Version 5 of ttk::notebook

Updated 2008-04-09 12:56:09 by tonytraductor

A Tk (or rather Ttk) widget that stacks a bunch of widgets on top of each other in a window, with some tabs at the top to allow users to select between the widgets. A common idiom in Windows's Properties dialogs.

http://www.tcl.tk/man/tcl8.5/TkCmd/ttk_notebook.htm

A notebook may be used as a pages manager[L1 ] by using a style to turn off the tabs, like this (by Joe English):

    style theme settings default {
        style layout Plain.TNotebook.Tab null
    }
    ttk::notebook $nb -style Plain.TNotebook

tonytraductor I have a question.

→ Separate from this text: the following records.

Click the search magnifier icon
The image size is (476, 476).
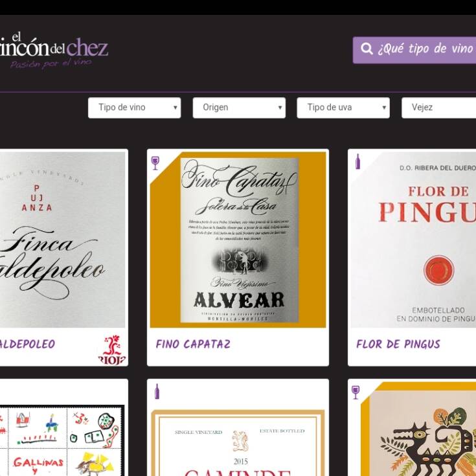(367, 49)
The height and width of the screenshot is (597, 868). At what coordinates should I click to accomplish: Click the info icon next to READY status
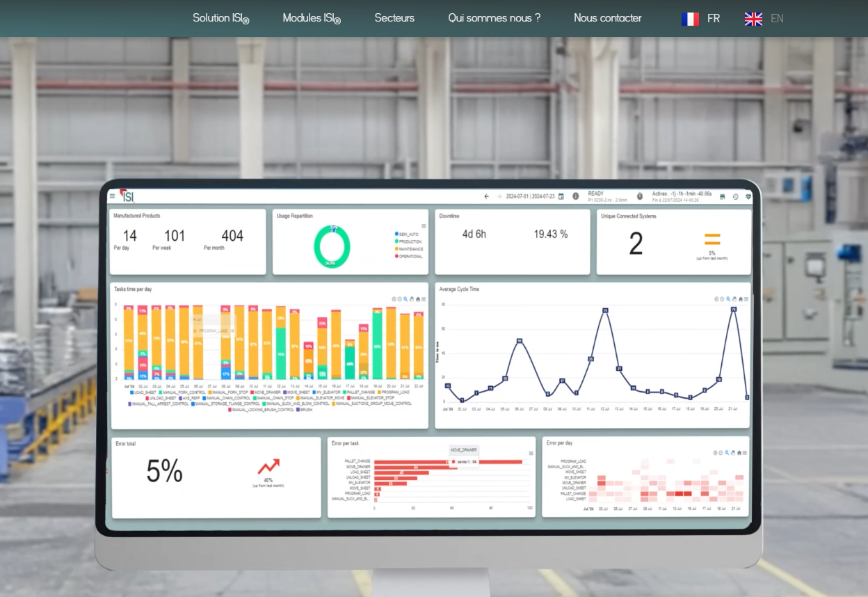(x=576, y=196)

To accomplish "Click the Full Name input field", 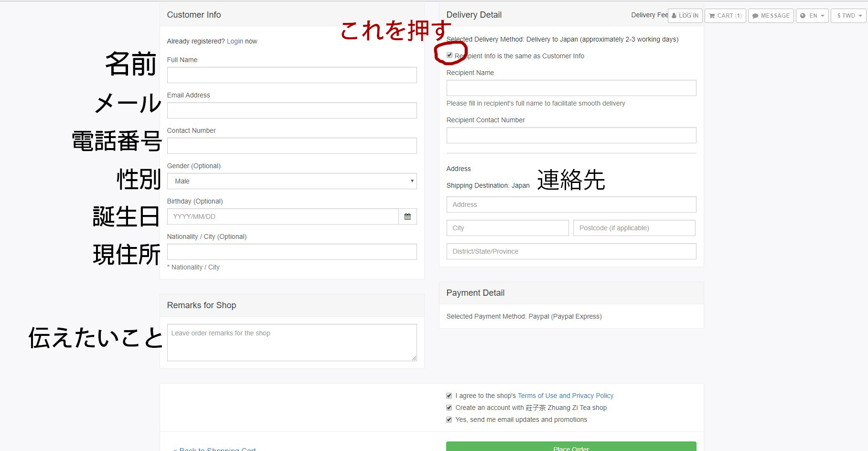I will point(291,75).
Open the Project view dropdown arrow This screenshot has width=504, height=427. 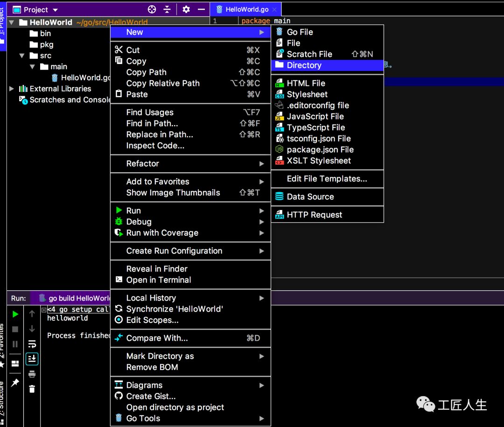(56, 10)
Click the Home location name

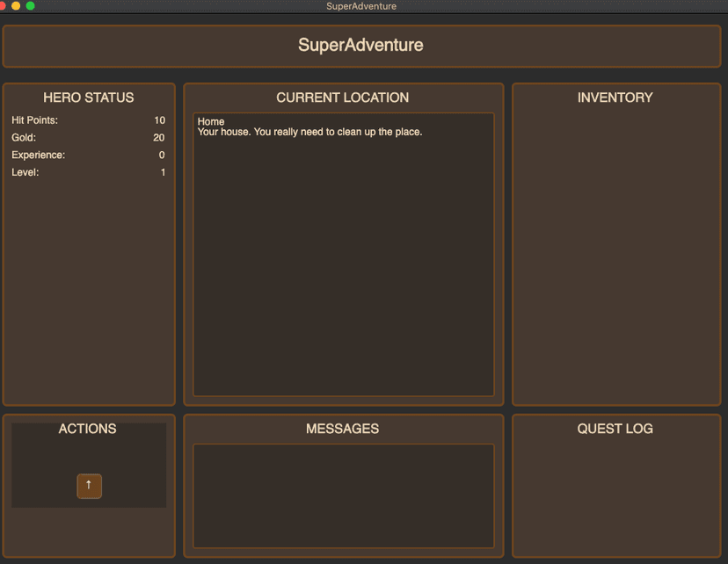[211, 121]
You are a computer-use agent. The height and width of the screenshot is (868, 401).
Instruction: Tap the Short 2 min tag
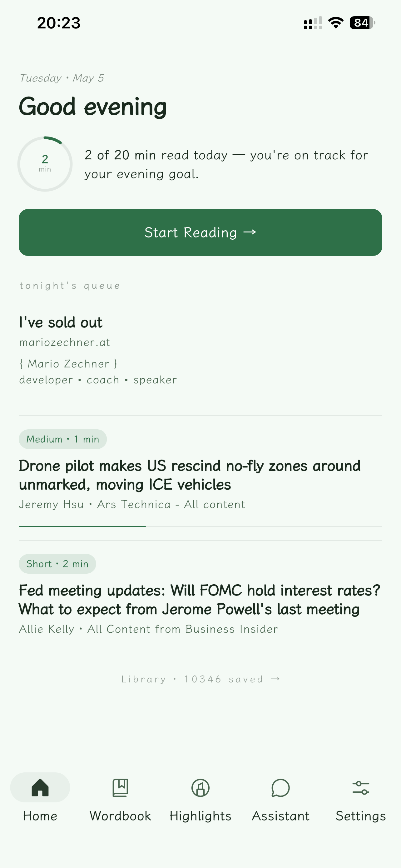coord(57,564)
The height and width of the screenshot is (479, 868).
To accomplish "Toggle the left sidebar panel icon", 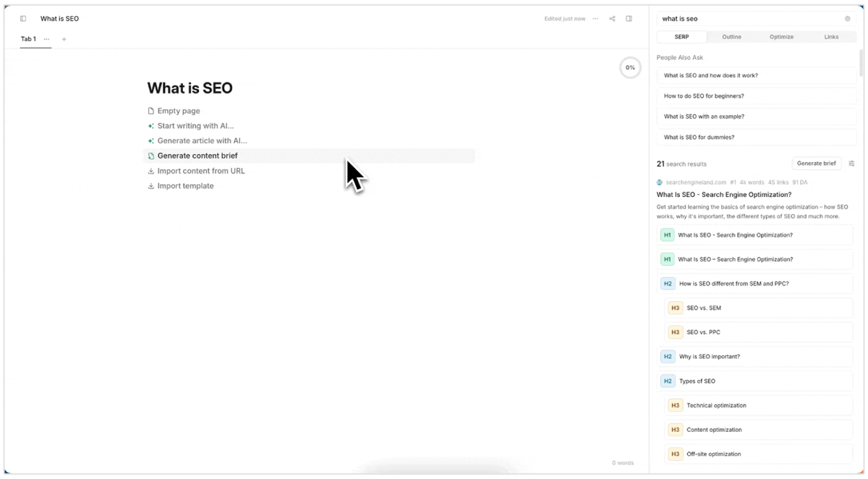I will coord(23,19).
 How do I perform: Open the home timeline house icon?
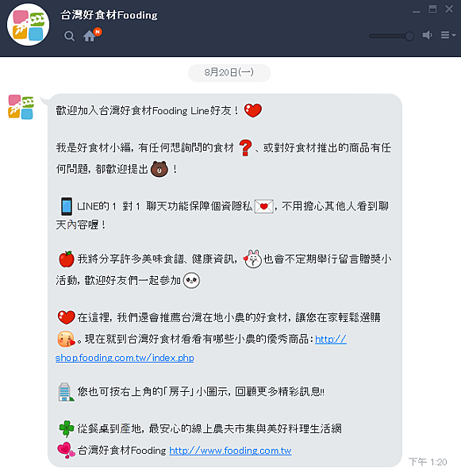pos(90,36)
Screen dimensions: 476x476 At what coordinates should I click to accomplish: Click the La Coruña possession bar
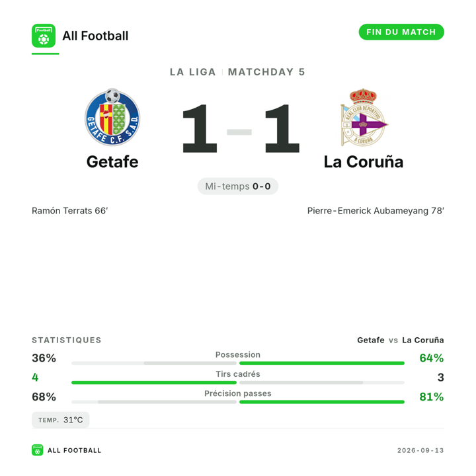(x=322, y=363)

Using a ttk::notebook, how do I pass the currently selected tab's info to a process, as in, say I have:

proc prnt {} {

        set data [.txt.$CURRENTAB get 1.0 {end -1c}]
        set fileid [open $::filename w]
        puts -nonewline $fileid $data
        close $fileid
        exec cat $::filename | lpr

}

Short of giving the proc the tab's windowname (ie. .txt.tab1) how can this be done? I need it to be a variable that I can pass to the process, whether for save/print, etc. for multiple tabs, without writing a new process and menu bar for each tab. The problem is, I don't know how to set currenttab {somethinghere}, or what it is that determines which tab is currently open. I hope my question is clear.

I assume I should be doing something like menubar.file add command -label print -command {print currenttab} -accelerator Ctrl-P proc print {currentab} {rest of process} I've looked at the notebook.tcl demo in ActiveTcl-8.5, and there is nothing in the code that indicates how to determine which tab is open, at least not so far as I can tell. I looked at krocedit [L2 ], too, but that uses a Bwidget, and, I want to just use the activetcl widget, and, still, even looking at that editor, I was unable to determine how it was done, anyway.